= John Zouche (died 1585) =

English politician

John Zouche (c. 1515 – 30 May 1585), of Ansty, Wiltshire, was an English politician.

==Family==
He was the younger son of John, 8th Baron Zouche, and his first wife Dorothy Capell, daughter of Sir William Capell.

He married, before 1545, Catherine St Leger, daughter of Sir George St Leger of Annery, Devon, and widow of George Courtenay of Powderham Castle, Devon. They had three or four sons, including Francis Zouche, MP; his stepson Sir William Courtenay was ancestor to the present Earl of Devon.

==Career==
On 10 November 1549, Zouche was knighted. He was bailiff for Thomas Seymour, Baron Seymour of Sudeley, the courtier, uncle of King Edward VI, husband of Katherine Parr and brother of Lord Protector Somerset.

In 1541 he leased the manor of Ansty, Wiltshire, and it was granted to him in 1546 in return for his services and £100. Until the Dissolution the manor had been the property of the Knights Hospitallers, who had a preceptory there.

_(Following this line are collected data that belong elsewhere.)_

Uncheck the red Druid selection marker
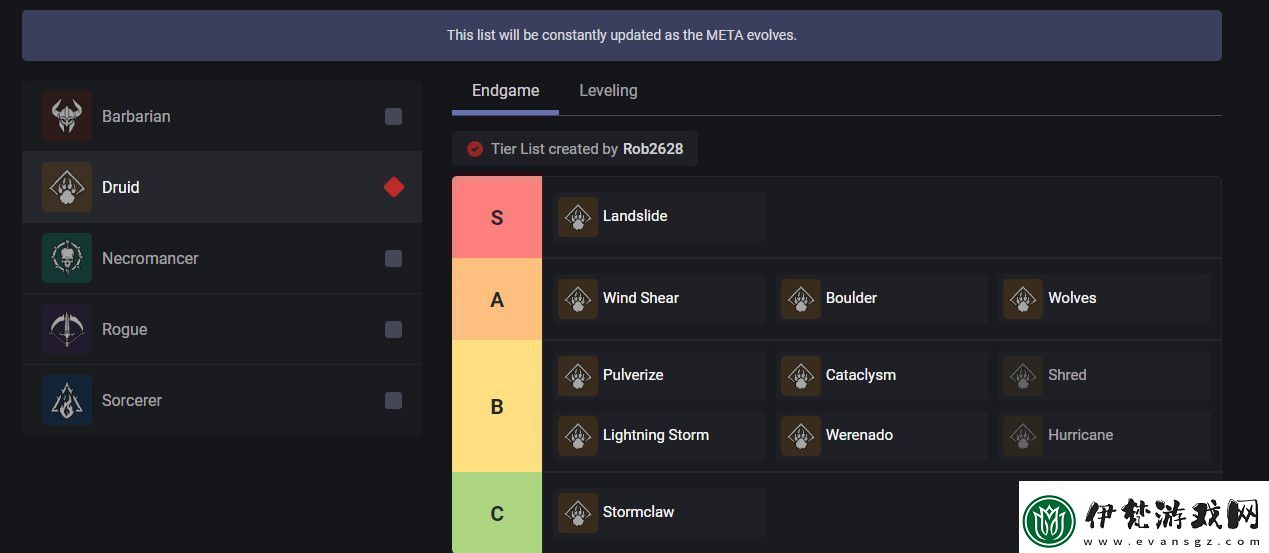Image resolution: width=1269 pixels, height=553 pixels. (394, 187)
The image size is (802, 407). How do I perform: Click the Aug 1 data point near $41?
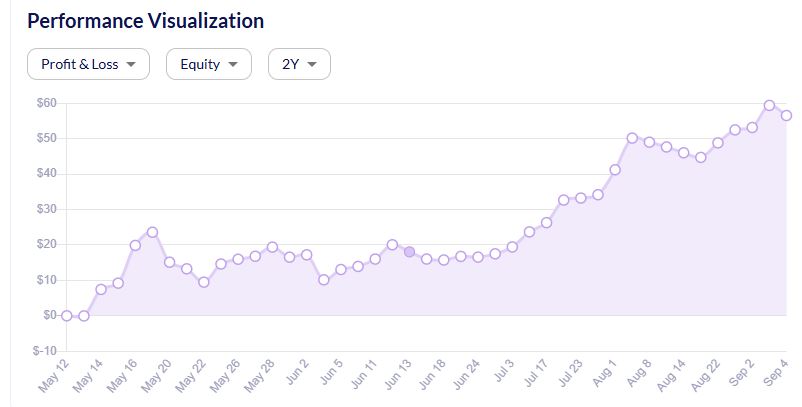(x=615, y=170)
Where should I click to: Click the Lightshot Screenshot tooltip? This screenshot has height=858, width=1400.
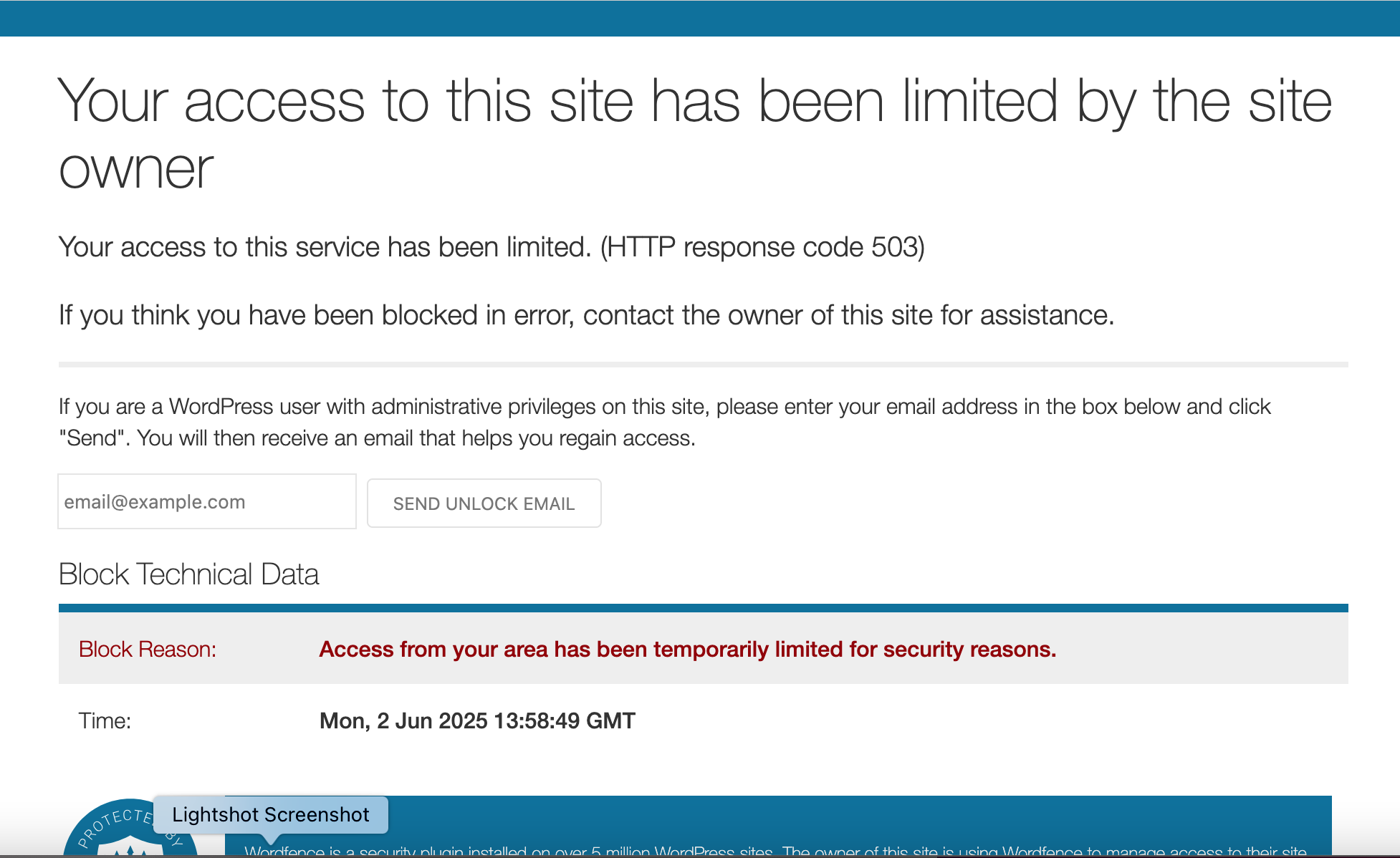(x=271, y=815)
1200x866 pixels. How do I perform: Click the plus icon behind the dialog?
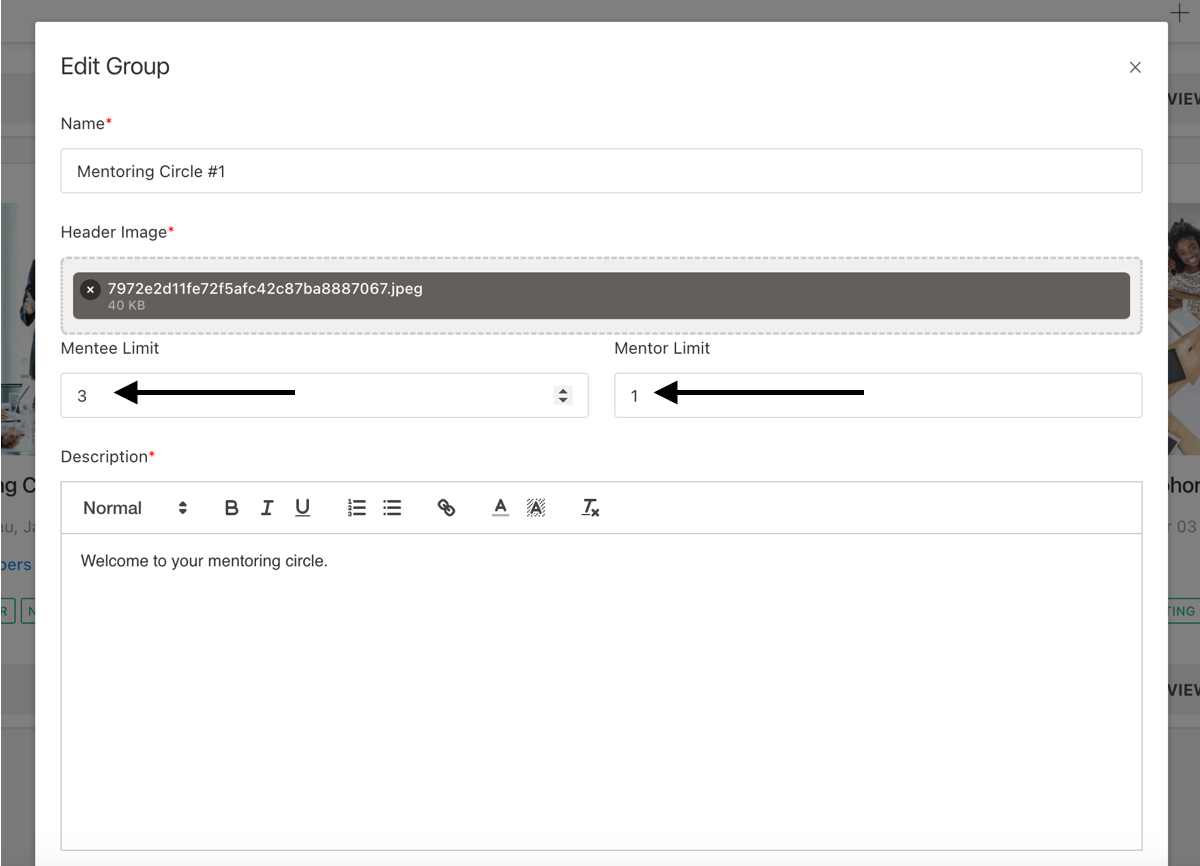click(1179, 11)
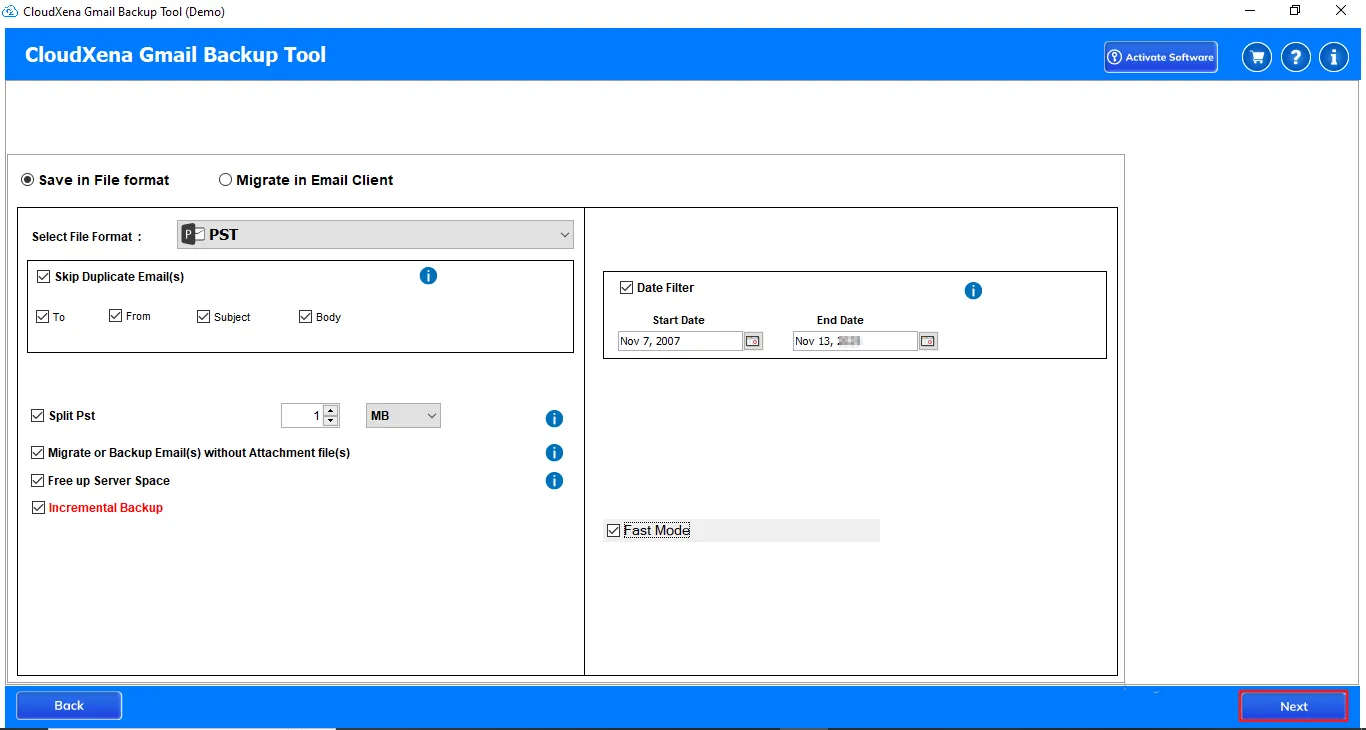
Task: Select Migrate in Email Client option
Action: click(x=226, y=180)
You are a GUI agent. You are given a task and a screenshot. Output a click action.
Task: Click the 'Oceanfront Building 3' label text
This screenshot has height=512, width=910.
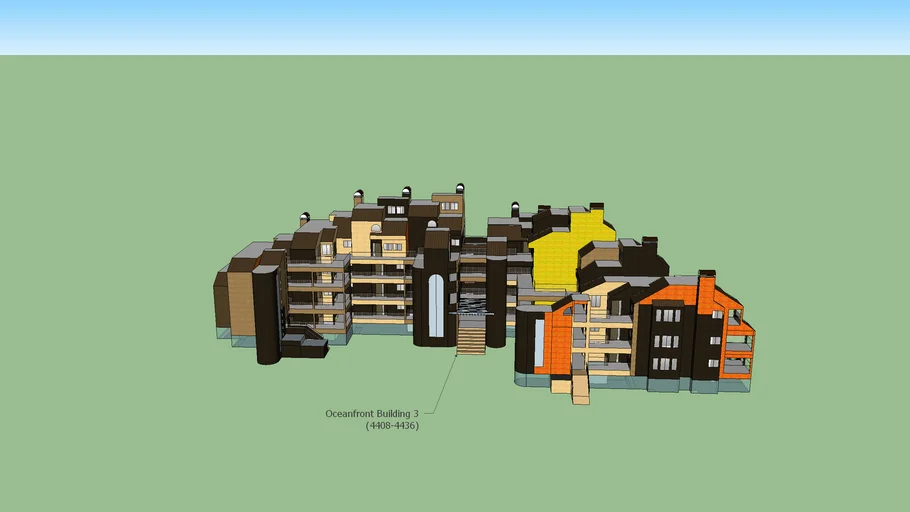371,413
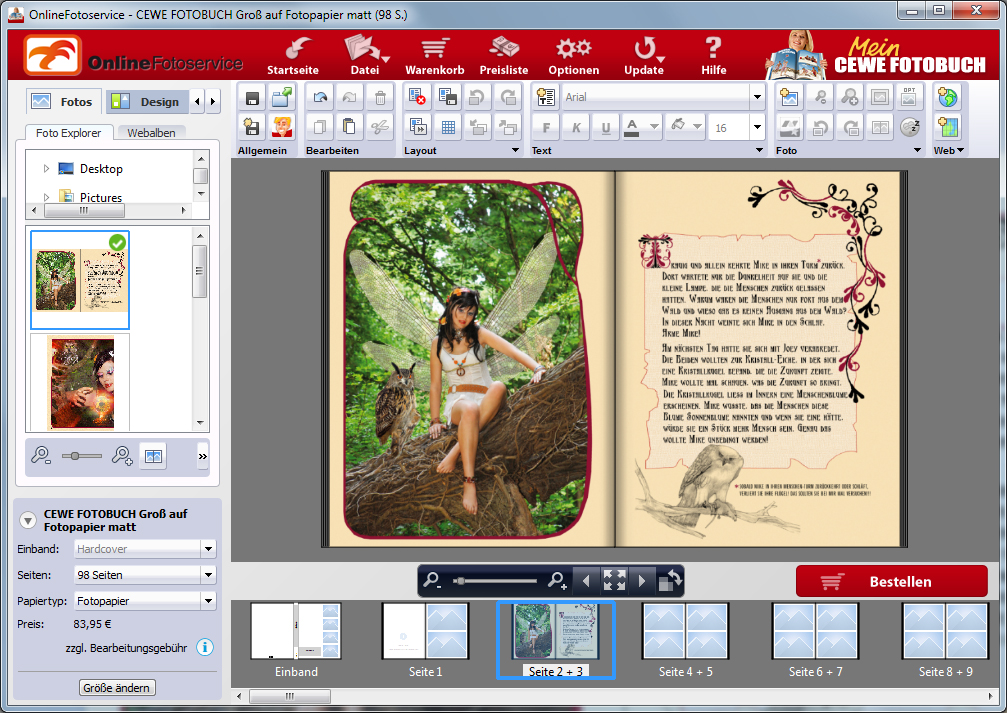Toggle underline text formatting

point(605,127)
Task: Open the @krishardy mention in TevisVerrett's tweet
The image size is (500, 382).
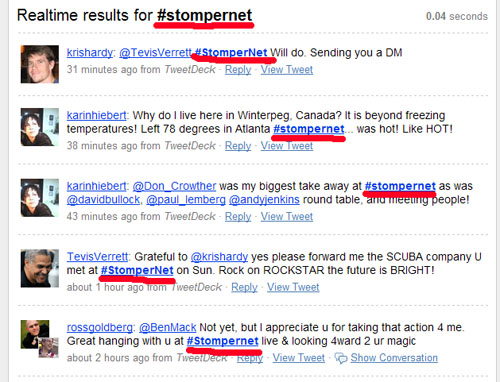Action: 219,257
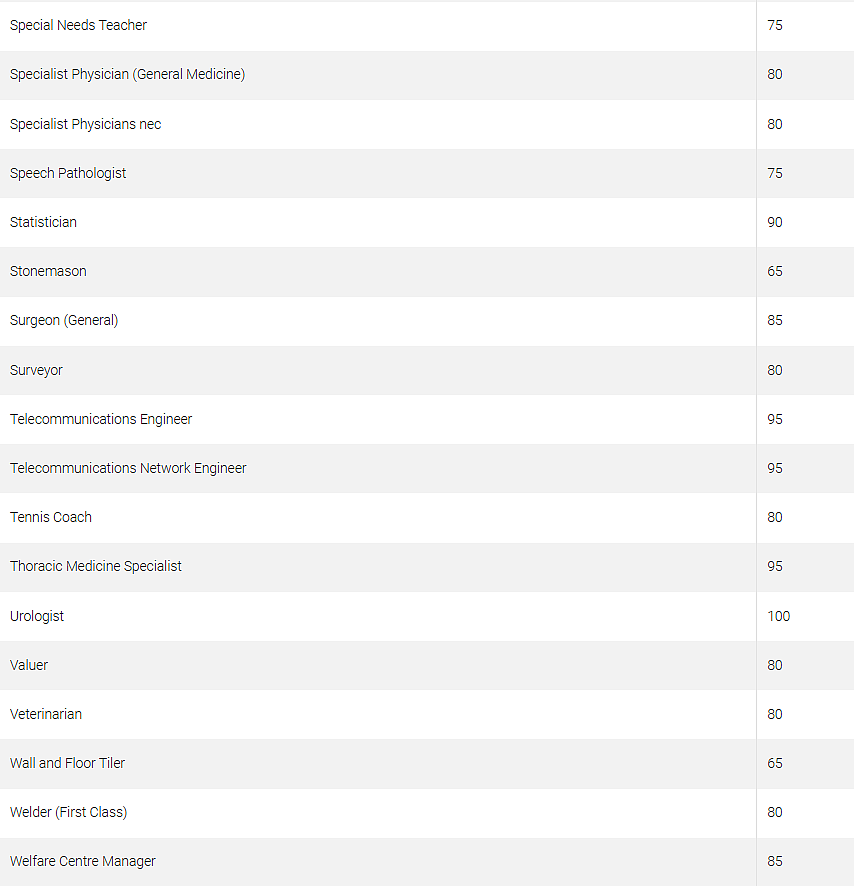Click the Speech Pathologist occupation
The image size is (854, 886).
click(68, 173)
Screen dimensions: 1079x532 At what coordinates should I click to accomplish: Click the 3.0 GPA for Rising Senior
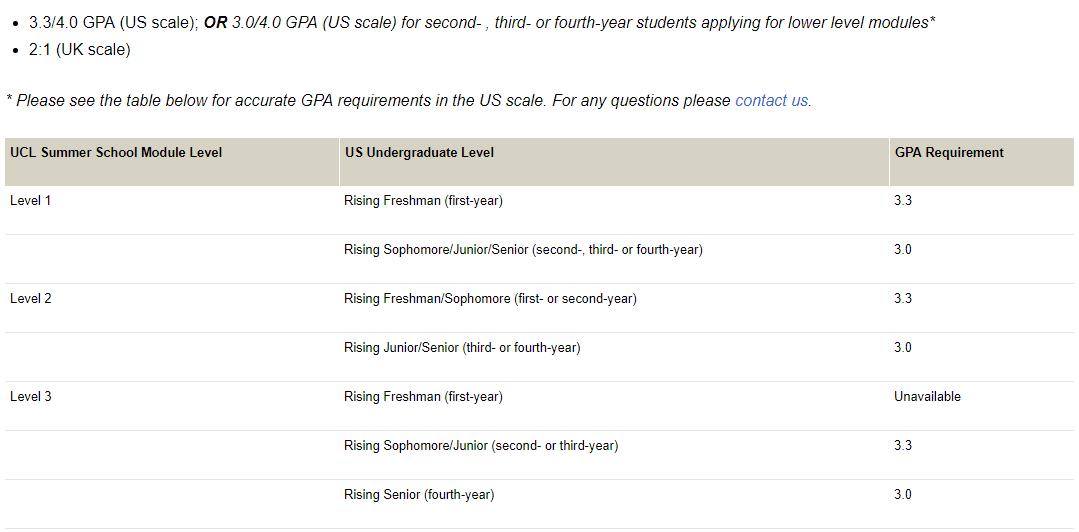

He was a Member (MP) of the Parliament of England for Hindon in 1547 and Shaftesbury in 1559.

He is said to have been out of favour during the reign of Mary – his stepson William was a prominent critic of the Crown – and to have welcomed the accession of Elizabeth I. During Elizabeth's reign, he played a prominent and responsible role in local government.